Te is the monkey that marches around and makes sure the Ti chimps are boxing their ideas properly (which is a dumb example and probably incorrect but I don't know how to do it better =/)

--- 

Anyway, I wrote a thing considering Si/Ne/Se/Ni possibilities. I lean towards the Se/Ni axis I think. 

Si
- I've referenced my past experiences in my answers. However that might be because I don't trust my judgement on what I would actually do… For example, I have no idea if I would use the past outside myself 

- I like going back to books and movies from the past and re-watching them over reading new books and stuff. Or I think I do. I'm not sure why I do this. I think I like to expand on my current knowledge and notice new things because I'm already familiar with the topic. I don't think I do the stereotypical thing though and go "Ah when I was in second grade and reading the Chamber of Secrets, I was terrified of the snake coming to get me." 

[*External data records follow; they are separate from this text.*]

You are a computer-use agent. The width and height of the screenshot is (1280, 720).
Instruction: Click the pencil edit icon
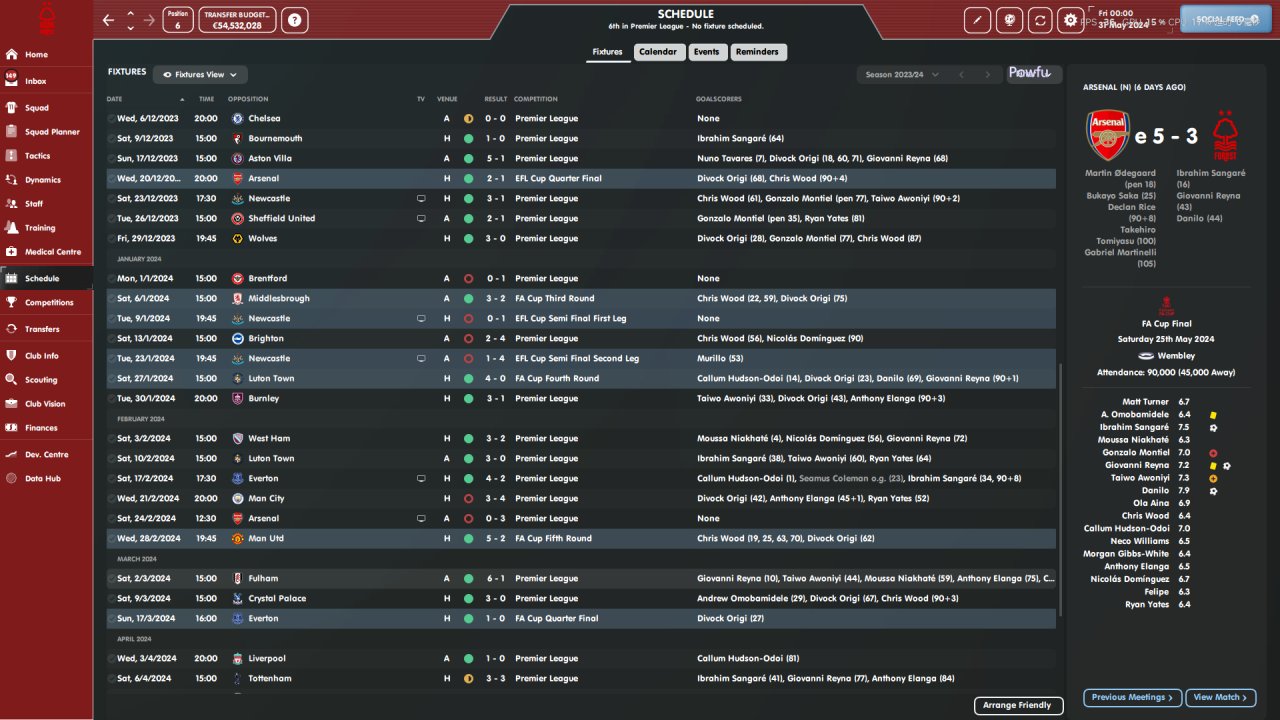[x=977, y=19]
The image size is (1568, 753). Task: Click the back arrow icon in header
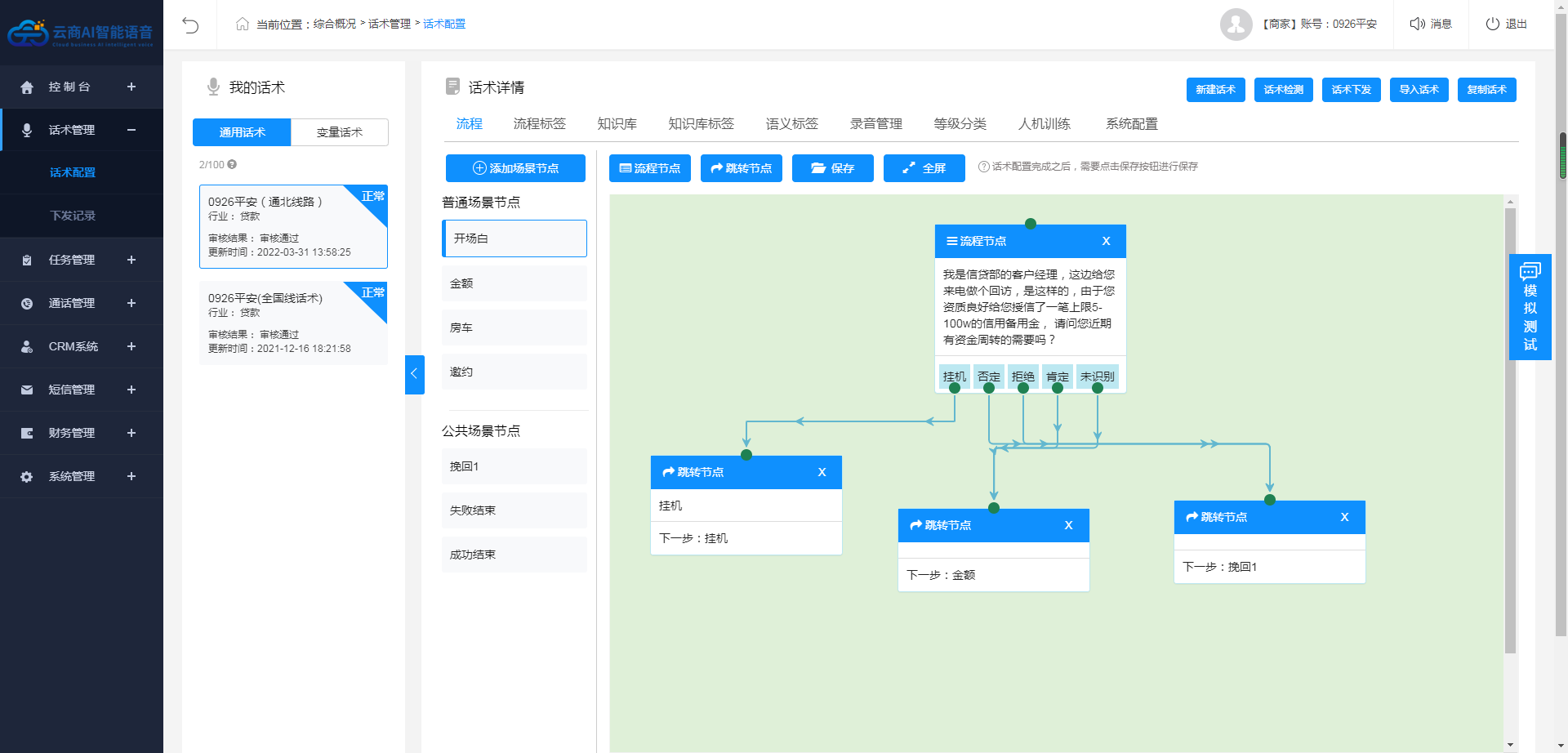(x=190, y=25)
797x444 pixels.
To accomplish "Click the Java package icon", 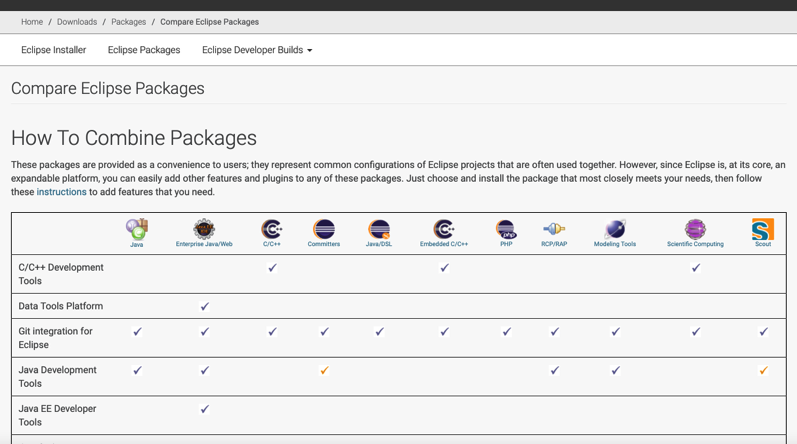I will click(137, 229).
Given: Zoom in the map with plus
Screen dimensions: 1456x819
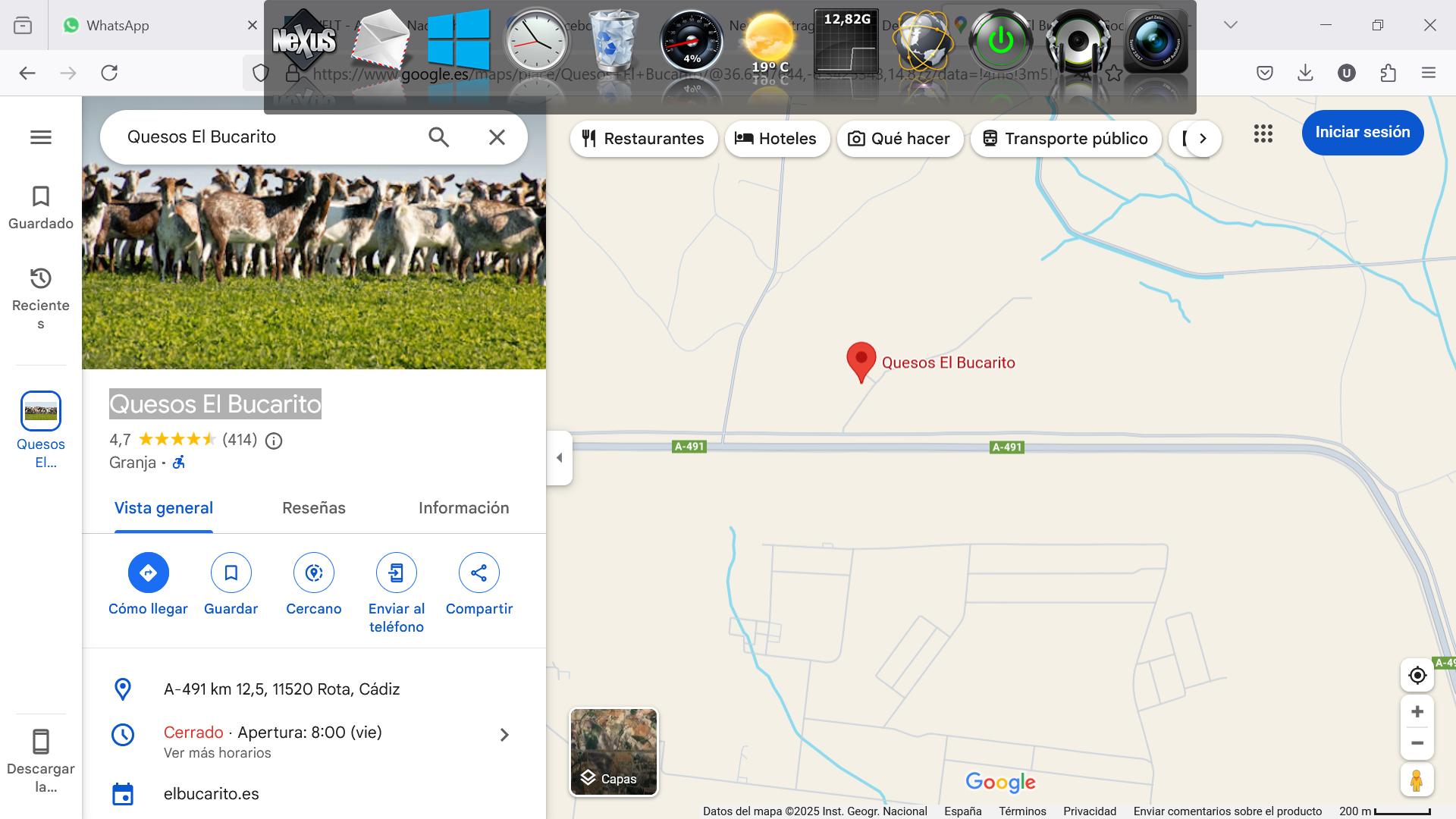Looking at the screenshot, I should click(x=1417, y=711).
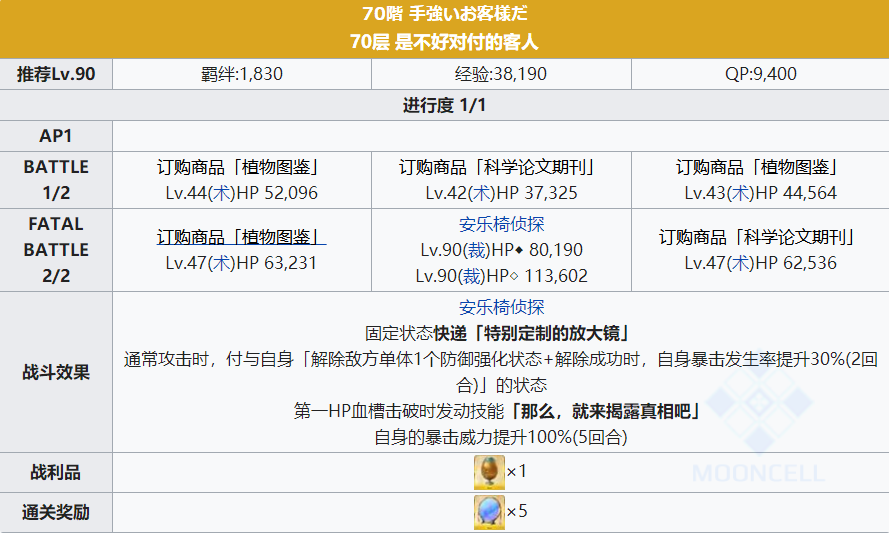Image resolution: width=889 pixels, height=533 pixels.
Task: Click the blue crystal orb icon in 通关奖励 row
Action: [488, 512]
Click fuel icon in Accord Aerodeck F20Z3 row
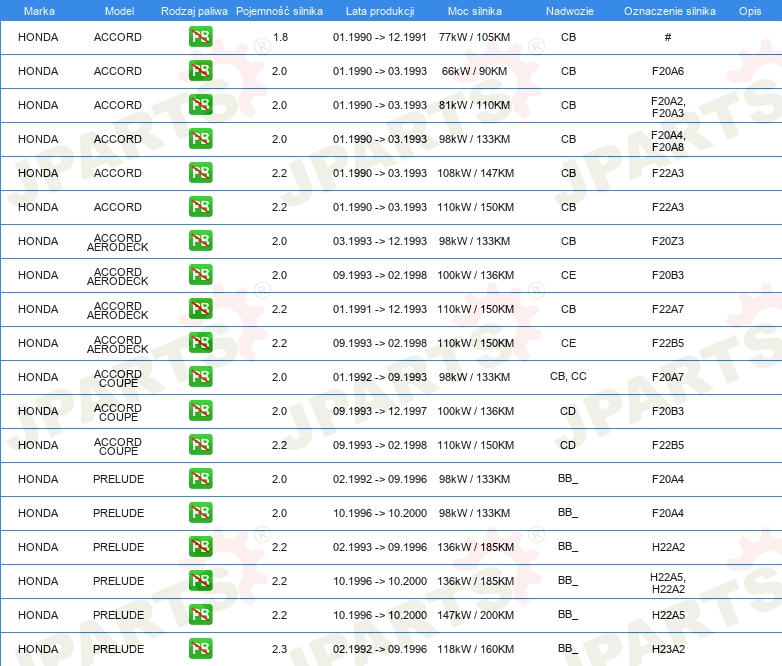 point(200,241)
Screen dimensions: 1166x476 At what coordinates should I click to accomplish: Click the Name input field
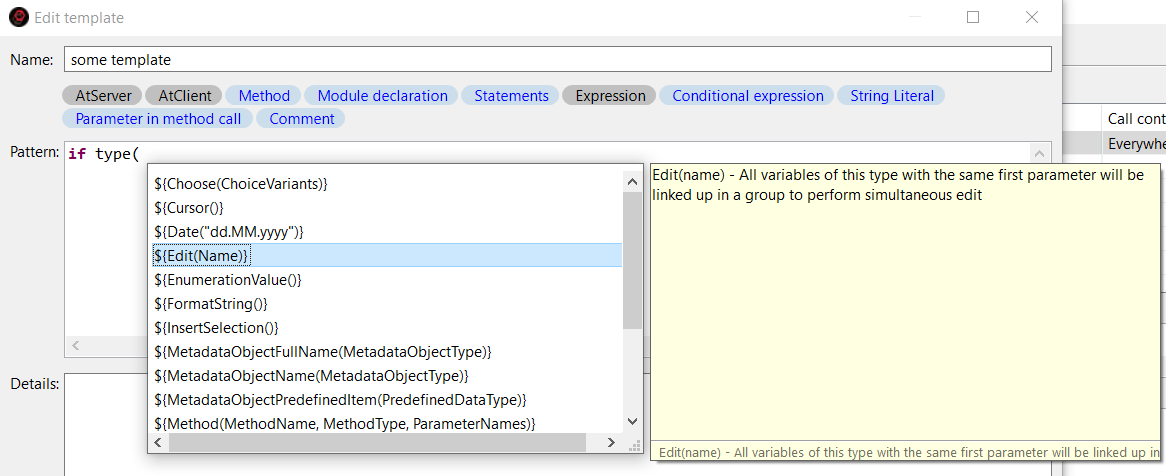click(x=557, y=60)
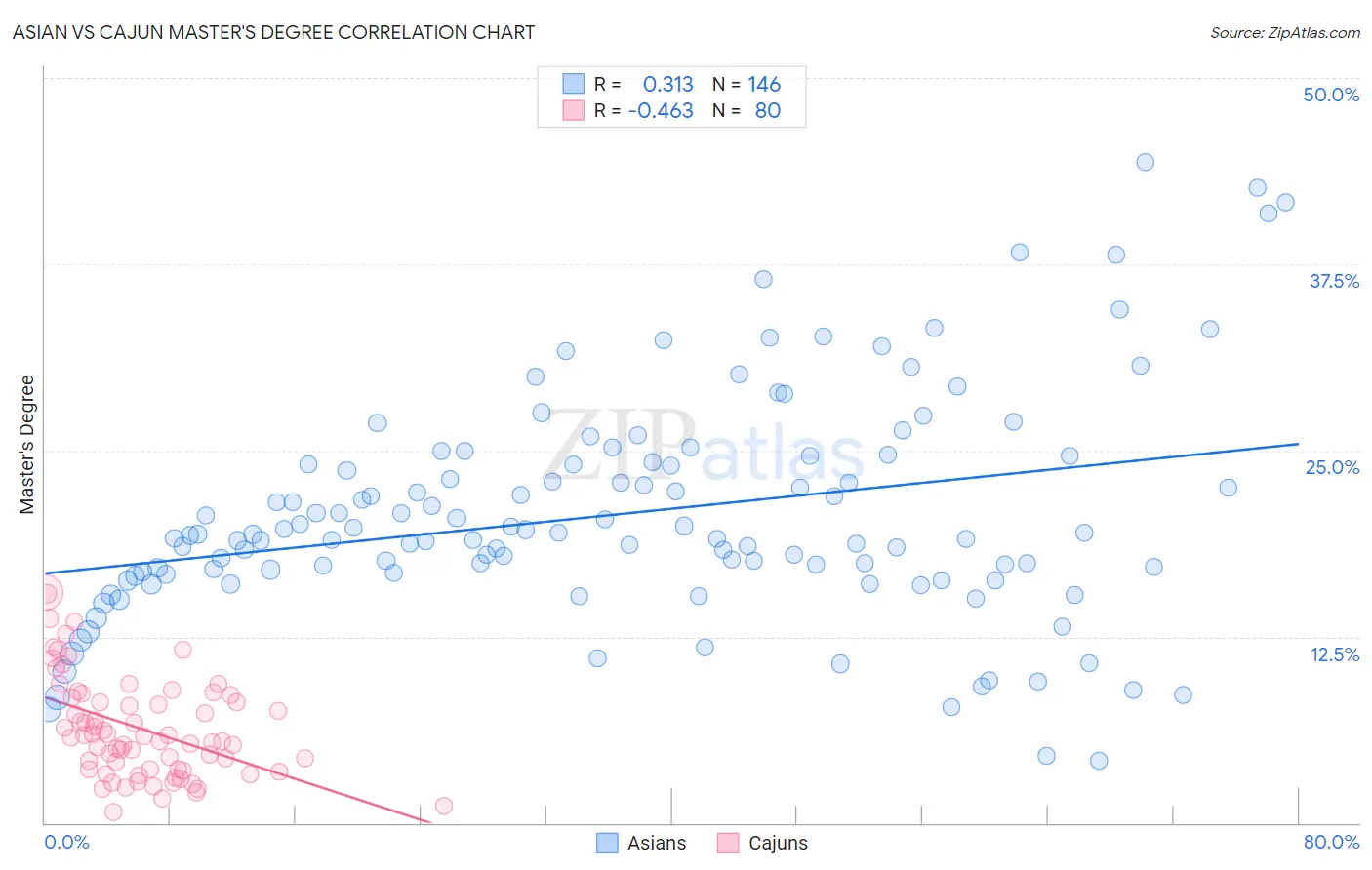Click the 25.0% y-axis label
The width and height of the screenshot is (1372, 870).
(1332, 467)
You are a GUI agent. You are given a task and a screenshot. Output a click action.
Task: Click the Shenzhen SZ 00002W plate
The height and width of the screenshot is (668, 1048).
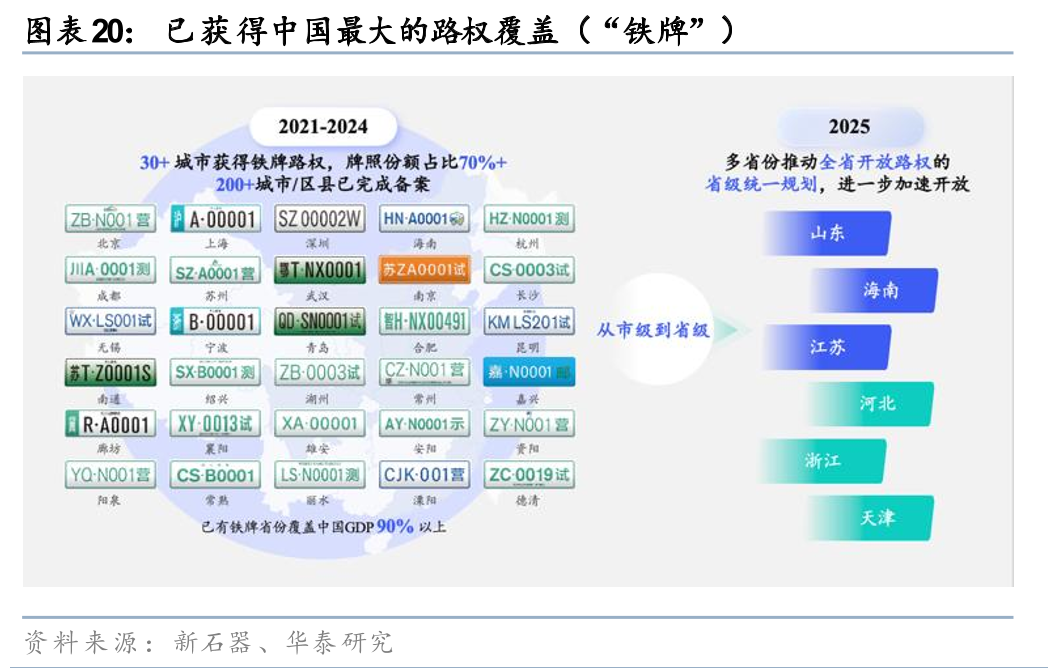tap(320, 219)
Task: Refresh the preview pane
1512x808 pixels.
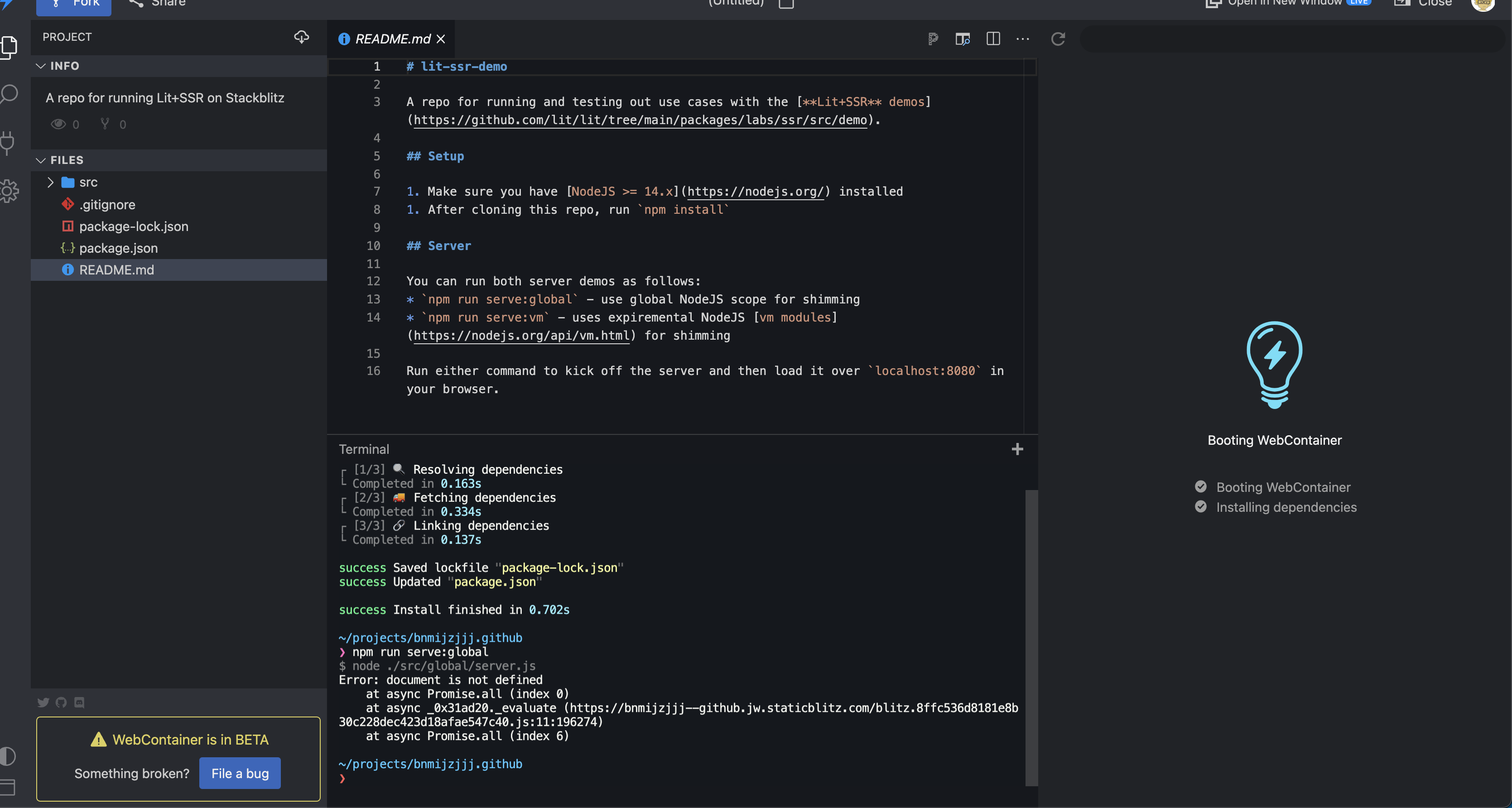Action: [1058, 39]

It seems like you can use different combination of functions to get the same thing and there's a conflict with unraveling what's actually going on because there's four variables at play. Like there's four pieces of yarn that are different shades of blue and all of the function strings are blue and we're colorblind and can only estimate what blues they are and then we have to determine what blue makes the bulk of the giant mess of yarn. I approve of run-on sentences. 

Ne
- I like brainstorming out loud 
- I have the "vibe" 
- I got typed ENFP by the majority
- Random connections sometimes I don't know. Not all the time. I think that's pretty normal though for the average human. 

Se
- Apparently I am a dominant perceiver. 

- I see things literally I guess maybe

- Everything I know about Se is kind of covered up in piles of stereotypes

- I enjoy sports?

- I'm energetic, I guess?

- I'm impatient idk. 

- {NOTE: this might be a bad example. I need to monitor my thinking more} I feel like I don't think at all because I don't go "lamp post: I see a sign of guidance and hope" or "I see that lamp post could be the hallmark of alien invasion" or "that was the lamp post where that dork ate a hotdog with relish." I probably don't even see the lamppost or consider it. I feel like I'm stereotyping though. 


Ni
- I like it whenever alittlebear explains stuff using her vague bubbles and imagery

- I like colors and color symbolism. (This is Te whoops?) My book shelf is kind of awesomely arranged by color. The bottom shelf is blue, then red, then yellow, then white, then orange because that's how I picture a flame. Fire because you can't really arrange it any other way and I didn't have enough colors to do it rainbow or the Kelsier (too lazy to check that spelling sorry) spectrum. If I had to be pressed for a reason why, I guess my first symbol was Rusty's fiery pelt that he was named after. "Fire Shall Save Our Clan" (But not really)
I've grown out of symbolism but I still use it as a tool to explain my thoughts sometimes like a person will be a light purple with dark blue streaks. I like Harry Potter because the wands and the way Snape says "random" potion ingredients is deliberate. (even though apparently Rowling uses Ne and Si)
Symbolism is impractical unless it's explain a concept… which is kind of the point so never mind. Symbolism is useful

Random other facts

- I need point to my conversations which might be Te I guess. I dislike being approached to engage in conversations unless you have a good reason or I really like you. I don't like "hanging out." 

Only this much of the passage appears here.